Speaking to reporters in Geneva following a mission to Burkina Faso, Guterres said that the five-month old Mali conflict involving a rebellion by warring groups in the north of the country had forced 260,000 Malians to flee to neighbouring countries.
“(Given) the complexity of the Sahel situation with the number of movements and the actors that are intervening there is a very serious threat for the whole region, but in my opinion with global implications,” he said.
Refugees had been warmly welcomed by neighbouring countries Mauritania, Niger, Burkina Faso, but the stable situation could not last given the “very serious food shortages” faced by all countries in the Sahel, he added.
Inside Mali, Guterres said almost 200,000 people were affected by the fighting. They were subject to human rights violations with almost no chance of receiving outside help.

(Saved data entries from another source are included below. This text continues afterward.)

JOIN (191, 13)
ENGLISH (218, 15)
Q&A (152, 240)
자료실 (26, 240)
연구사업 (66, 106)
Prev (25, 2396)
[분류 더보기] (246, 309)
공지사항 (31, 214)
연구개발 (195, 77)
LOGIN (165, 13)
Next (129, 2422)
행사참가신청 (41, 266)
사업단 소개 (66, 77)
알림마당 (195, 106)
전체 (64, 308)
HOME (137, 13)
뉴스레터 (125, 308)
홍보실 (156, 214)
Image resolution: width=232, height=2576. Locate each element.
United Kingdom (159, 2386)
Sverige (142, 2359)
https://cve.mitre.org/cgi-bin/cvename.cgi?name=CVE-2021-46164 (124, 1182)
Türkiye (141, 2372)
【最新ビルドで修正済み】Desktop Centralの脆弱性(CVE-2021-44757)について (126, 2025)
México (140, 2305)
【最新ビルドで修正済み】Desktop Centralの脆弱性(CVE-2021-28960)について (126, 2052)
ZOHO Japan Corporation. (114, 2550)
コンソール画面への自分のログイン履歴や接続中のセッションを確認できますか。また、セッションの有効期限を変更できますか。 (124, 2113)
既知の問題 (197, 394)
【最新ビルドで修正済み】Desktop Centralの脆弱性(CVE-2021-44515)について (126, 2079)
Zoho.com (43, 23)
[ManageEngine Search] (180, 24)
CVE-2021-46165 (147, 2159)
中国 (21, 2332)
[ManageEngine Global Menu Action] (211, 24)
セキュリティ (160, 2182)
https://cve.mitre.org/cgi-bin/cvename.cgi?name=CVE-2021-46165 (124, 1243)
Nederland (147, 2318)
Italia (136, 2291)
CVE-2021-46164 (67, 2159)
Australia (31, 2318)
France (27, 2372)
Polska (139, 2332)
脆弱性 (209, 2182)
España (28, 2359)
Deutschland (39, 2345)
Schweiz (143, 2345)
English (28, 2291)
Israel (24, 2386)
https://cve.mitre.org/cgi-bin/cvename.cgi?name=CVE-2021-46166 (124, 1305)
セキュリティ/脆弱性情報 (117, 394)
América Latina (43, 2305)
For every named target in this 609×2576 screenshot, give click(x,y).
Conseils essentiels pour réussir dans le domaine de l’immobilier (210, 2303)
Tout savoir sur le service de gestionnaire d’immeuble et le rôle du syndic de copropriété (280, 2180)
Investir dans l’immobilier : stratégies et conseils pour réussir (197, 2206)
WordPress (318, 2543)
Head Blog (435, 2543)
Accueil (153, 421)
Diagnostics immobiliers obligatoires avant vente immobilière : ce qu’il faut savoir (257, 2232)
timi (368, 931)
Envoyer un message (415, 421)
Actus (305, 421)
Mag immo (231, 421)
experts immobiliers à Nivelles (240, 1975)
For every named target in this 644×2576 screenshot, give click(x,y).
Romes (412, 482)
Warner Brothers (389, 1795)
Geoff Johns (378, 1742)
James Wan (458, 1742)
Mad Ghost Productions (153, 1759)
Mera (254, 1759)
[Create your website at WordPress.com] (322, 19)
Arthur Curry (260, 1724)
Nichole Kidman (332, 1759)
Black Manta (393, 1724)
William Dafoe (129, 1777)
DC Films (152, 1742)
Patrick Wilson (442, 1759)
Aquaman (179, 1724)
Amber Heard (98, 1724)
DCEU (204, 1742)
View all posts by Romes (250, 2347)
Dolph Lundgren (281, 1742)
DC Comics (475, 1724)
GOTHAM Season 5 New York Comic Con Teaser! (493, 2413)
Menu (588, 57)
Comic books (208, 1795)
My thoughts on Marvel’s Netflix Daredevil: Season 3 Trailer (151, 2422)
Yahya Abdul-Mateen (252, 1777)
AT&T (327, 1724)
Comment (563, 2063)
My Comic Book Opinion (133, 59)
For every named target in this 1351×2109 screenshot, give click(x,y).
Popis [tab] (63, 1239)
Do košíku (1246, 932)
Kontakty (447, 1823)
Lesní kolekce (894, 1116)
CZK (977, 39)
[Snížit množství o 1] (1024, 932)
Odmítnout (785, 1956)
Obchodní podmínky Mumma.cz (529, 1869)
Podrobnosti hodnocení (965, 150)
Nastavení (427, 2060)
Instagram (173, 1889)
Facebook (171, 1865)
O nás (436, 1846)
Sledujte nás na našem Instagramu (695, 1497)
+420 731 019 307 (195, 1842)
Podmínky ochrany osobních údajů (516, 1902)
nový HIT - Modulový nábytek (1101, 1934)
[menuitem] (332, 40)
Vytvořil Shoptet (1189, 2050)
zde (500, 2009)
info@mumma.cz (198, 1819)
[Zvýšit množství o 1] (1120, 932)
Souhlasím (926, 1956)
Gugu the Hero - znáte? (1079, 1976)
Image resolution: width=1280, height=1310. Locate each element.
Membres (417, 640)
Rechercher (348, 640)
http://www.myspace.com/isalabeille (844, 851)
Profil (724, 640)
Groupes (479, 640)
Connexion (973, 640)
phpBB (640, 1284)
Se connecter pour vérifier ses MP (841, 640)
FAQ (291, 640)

US Assistant Secretary of State for the Bureau of Population, Refugees and Migration, Anne Richard, who accompanied the High Commissoner to Burkina Faso, said “people were voting with their feet” in response to the implementation of strict sharia law by Islamic groups in northern Mali.
“What we saw was that people were voting with their feet … we met one young man who had fled because the imposition of sharia law and his concern that if you didn’t wear the right length of pants or if you were seen walking with your sister you could get into trouble”, she said.
The UNHCR budget for the region is $163 million (133 million euros) but the agency expects to receive just $60 million, said Guterres.